October 01, 2020
by Daniel M. Payne

On September 30, 2020, a New York federal judge agreed with the SEC that Kik Interactive Inc. sold its cryptocurrency, Kin, in an unregistered public offering that violated the federal securities laws.  The case had been one of the most hotly contested concerning the application of securities laws to the sale of cryptocurrency.  This Kik decision may guide the future sale of digital assets, along with the DAO Report, In re Munchee, and the preliminary injunction granted in SEC v. Telegram.

Although there were two "instructive, but distinct" prior decisions applying the Howey investment contract test to cryptocurrencies (SEC v. Telegram Group Inc., No. 448 F. Supp. 3d 352 (S.D.N.Y. 2020) and Balestra v. ATBCOIN LLC, 380 F. Supp. 3d 340 (S.D.N.Y. 2019)), the Court found that it had "to decide this case without the benefit of direct precedent."  Still, the court's reasoning followed all prior precedent and guidance.  

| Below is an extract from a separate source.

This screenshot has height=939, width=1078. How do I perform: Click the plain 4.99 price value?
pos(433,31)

Kik conceded that the issuance of Kin involved an investment of money, the first Howey prong.  The court then found that Kik was a "common enterprise," the second Howey prong, because the money was pooled into a single bank account, which was used to fund operations including the construction of its blockchain.  The success of the blockchain was critical to the success of Kin. Thus, the court found "horizontal commonality" was met under Revak v. SEC Realty Corp., 18 F.3d 81, 87 (2d Cir. 1994).  As the court held, "the key feature [of horizontal commonality]... is that investors' profits at any given time are tied to the success of the enterprise."

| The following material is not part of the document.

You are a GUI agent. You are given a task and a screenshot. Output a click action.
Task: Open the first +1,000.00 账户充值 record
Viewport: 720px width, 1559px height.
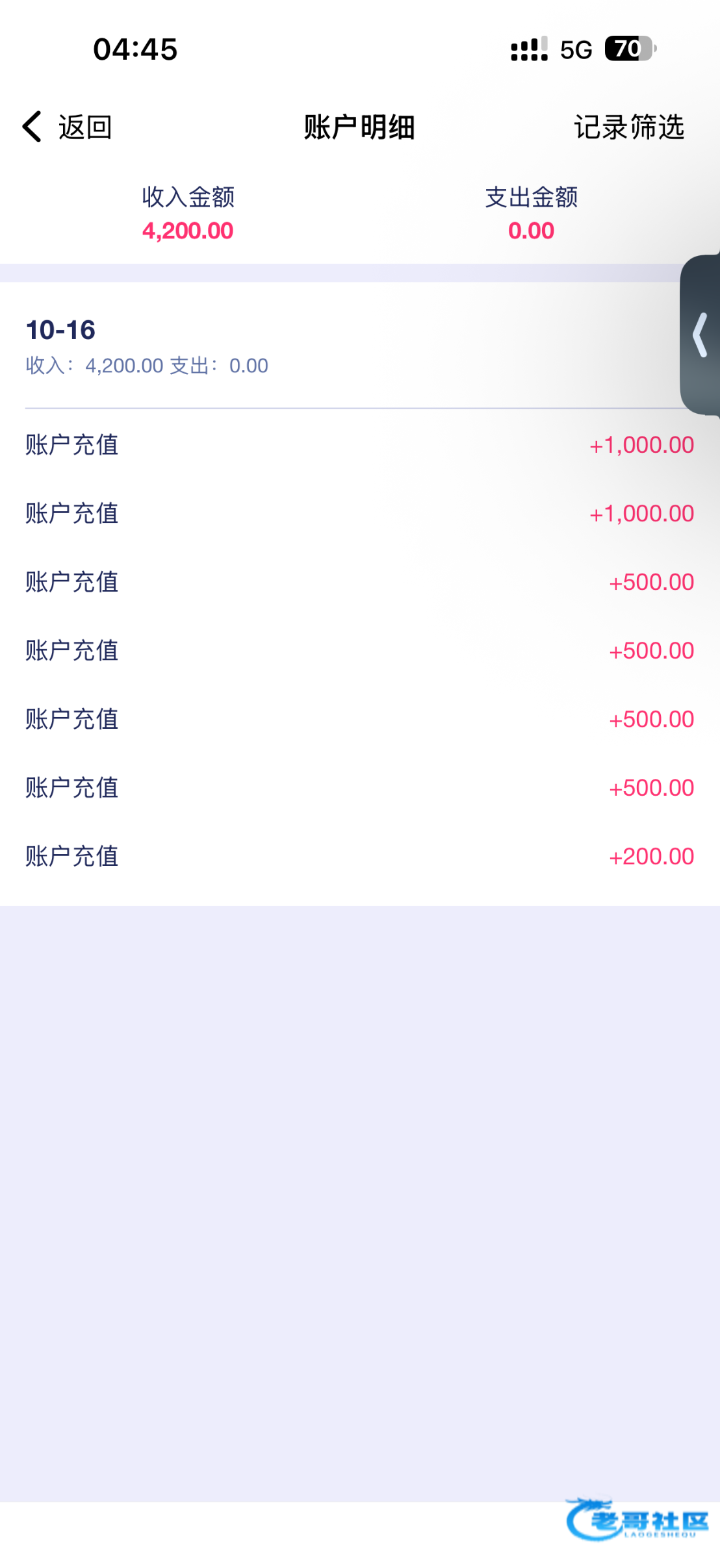tap(359, 446)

The court applied the third Howey prong as explained in United Hous. Found., Inc. v. Forman, 421 U.S. 837, 852 (1975): whether investors have "a reasonable expectation of profits to be derived from the entrepreneurial or managerial efforts of others."  The court was persuaded that this prong was met on the following grounds: 1) Kik statements promoting the potential for profit-making, 2) a planned secondary market, 3) uncapped purchases of Kin, 4) the planned consumptive use of Kin was not available at the time of sale, and 5) Kik kept 30% of the tokens which incentivized it to increase demand for Kin.  Without these efforts, the court reasonsed, Kin would be worthless.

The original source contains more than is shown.